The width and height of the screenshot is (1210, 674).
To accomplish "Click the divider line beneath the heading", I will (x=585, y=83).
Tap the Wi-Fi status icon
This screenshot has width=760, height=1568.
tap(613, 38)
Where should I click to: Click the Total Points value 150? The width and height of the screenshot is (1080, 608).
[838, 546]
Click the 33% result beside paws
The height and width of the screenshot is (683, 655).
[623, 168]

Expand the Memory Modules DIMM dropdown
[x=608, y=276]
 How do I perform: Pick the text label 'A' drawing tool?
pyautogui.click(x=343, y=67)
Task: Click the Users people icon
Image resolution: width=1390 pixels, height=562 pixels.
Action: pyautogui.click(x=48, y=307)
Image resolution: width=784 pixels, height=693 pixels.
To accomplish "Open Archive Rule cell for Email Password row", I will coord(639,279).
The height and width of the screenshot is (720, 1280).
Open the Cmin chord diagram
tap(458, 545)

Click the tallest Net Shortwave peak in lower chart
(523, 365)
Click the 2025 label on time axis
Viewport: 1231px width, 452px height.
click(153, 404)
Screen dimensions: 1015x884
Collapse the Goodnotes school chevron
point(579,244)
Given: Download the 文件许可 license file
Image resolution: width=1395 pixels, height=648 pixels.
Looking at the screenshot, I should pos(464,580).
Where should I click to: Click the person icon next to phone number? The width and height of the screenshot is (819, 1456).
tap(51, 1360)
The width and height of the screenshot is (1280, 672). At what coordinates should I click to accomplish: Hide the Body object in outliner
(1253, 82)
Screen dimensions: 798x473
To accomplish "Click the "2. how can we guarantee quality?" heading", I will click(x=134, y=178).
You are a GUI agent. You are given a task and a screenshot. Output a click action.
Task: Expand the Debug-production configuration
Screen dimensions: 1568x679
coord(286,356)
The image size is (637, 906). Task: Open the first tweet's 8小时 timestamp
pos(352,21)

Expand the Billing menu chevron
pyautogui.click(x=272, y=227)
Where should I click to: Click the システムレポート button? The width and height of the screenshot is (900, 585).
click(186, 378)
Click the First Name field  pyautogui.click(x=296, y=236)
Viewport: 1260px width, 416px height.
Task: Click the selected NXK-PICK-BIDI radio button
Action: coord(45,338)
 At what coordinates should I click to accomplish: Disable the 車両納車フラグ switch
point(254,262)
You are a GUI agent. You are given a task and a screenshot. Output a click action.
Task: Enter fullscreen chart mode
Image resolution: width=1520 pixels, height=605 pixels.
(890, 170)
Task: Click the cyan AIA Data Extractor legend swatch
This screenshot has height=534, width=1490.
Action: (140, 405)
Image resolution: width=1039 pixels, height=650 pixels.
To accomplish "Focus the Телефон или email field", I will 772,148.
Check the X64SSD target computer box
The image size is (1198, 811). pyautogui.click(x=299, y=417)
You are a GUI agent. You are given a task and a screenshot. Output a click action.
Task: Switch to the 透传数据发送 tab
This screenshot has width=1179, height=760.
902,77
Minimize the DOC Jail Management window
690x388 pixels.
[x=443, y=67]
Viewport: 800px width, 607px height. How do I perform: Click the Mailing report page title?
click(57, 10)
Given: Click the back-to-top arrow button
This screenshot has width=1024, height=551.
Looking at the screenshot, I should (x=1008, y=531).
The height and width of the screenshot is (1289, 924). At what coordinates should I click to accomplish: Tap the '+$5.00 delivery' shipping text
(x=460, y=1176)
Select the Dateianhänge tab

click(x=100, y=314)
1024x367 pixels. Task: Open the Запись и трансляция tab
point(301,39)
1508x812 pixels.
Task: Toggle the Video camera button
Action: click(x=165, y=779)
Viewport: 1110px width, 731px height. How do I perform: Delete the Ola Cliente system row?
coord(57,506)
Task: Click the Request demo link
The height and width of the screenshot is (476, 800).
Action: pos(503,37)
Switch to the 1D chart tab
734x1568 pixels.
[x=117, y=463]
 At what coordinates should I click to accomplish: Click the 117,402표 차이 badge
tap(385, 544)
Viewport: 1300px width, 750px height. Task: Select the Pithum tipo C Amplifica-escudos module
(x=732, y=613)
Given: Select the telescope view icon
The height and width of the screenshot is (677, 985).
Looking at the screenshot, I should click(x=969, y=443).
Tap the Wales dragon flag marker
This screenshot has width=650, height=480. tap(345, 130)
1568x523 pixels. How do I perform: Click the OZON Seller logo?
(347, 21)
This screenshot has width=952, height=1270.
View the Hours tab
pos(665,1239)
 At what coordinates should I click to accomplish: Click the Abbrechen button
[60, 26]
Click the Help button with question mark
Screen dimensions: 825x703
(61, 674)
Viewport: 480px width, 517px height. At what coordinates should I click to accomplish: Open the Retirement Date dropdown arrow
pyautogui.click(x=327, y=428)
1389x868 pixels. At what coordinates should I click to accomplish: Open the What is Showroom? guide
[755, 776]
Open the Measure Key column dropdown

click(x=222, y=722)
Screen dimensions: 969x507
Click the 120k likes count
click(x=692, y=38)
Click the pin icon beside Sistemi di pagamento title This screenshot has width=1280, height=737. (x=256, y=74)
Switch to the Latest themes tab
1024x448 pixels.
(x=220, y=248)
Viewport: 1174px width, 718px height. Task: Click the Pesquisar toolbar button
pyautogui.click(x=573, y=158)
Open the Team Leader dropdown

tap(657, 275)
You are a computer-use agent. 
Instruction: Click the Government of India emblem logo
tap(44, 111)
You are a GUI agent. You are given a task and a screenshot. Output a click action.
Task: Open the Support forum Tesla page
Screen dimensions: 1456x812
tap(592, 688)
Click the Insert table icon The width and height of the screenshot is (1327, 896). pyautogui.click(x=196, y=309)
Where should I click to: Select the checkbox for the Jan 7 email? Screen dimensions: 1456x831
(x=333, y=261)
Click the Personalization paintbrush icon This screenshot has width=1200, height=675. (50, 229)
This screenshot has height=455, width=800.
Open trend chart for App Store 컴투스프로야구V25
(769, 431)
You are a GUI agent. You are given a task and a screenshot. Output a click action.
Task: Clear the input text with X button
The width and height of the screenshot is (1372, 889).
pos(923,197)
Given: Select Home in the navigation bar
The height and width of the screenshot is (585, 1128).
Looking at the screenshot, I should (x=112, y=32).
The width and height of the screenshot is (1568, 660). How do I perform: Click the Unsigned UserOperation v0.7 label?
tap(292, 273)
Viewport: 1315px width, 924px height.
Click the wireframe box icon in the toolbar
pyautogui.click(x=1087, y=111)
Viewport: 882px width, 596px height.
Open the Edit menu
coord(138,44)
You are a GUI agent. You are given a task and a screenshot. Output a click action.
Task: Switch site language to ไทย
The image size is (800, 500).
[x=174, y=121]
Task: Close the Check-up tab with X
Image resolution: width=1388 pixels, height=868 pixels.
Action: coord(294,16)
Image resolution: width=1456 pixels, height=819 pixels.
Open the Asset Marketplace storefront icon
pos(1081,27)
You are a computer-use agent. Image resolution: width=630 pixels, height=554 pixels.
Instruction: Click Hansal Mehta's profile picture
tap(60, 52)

■ YOUR OBJECTIVE: Count the lines in the items above that contain the string "computer", and reply with the number alone.

■ FINAL RESULT: 3